Das war Kalles großer Augenblick. »Ja, wie pflegt man durch geschlossene Türen zu kommen?« sagte er überlegen und holte den Dietrich hervor.

Das imponierte Anders mehr, als er eigentlich zugeben wollte.

»Kreuzdonnerwetter!« sagte er, und Kalle faßte das als Kompliment auf.

Die Tür drehte sich in ihren Angeln – der Durchgang war frei. Und wie eine Koppel Jagdhunde stürzten Kalle, Anders und Eva-Lotte die Treppe hinunter.

Nachdem sie zwei Stunden gegraben hatten, legte Anders den Spaten fort.

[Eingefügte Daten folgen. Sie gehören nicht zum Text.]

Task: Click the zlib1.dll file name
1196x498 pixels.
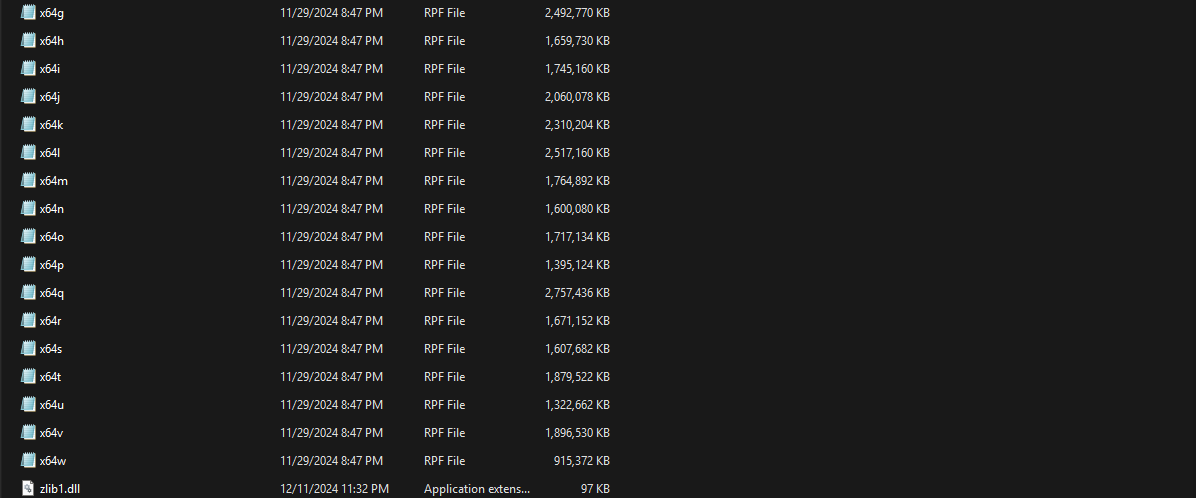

»Ja, jetzt sieht der Fußboden hier wie ein besseres Kartoffel-feld aus. Aber ich habe niemals irgendwo so wenig Diamanten gesehen wie hier. Woran das nun liegen mag!«

»Du kannst doch wohl nicht erwarten, daß wir sie sofort finden!« sagte Kalle. Aber auch er war entmutigt. Sie hatten jeden Zoll des Fußbodens in dem großen Kellerraum, der unter der Treppe lag, umgegraben. Dies war der eigentliche Keller. Aber von da aus zweigten lange, dunkle, zum Teil eingefallene Gänge ab, die in Krypten, Gewölbe und Gefängnishöhlen führten. Diese Gänge sahen nicht so besonders verlockend aus, aber es war natürlich möglich, daß Onkel Einar aus reiner Vorsicht seinen Schatz irgendwo weiter hinten im Keller vergraben hatte. Und da konnten sie ein ganzes Jahr danach suchen. Wenn er ihn überhaupt in der Schloßruine versteckt hatte. In Kalle fing leiser Zweifel an zu keimen.

»An welcher Stelle hast du die Perle gefunden?« fragte Eva-Lotte.

»Dort, bei der Treppe«, sagte Kalle. »Aber da haben wir ja alles umgegraben.«

 Eva-Lotte sank gedankenvoll auf die unterste Treppenstufe nieder. Die Steinplatte, die die unterste Treppenstufe bildete, war offenbar nicht befestigt, denn sie wackelte etwas, als sie sich darauf setzte. Eva-Lotte flog wieder hoch.

»Man kann wohl nicht annehmen …« fing sie an und griff mit eifrigen Händen um die Steinplatte. »Sie ist lose, seht doch bloß!«

Zwei Paar Arme kamen ihr zu Hilfe. Die Steinplatte wurde zur Seite geschoben, und eine Menge Mauerasseln krochen schnell nach allen Seiten hin fort.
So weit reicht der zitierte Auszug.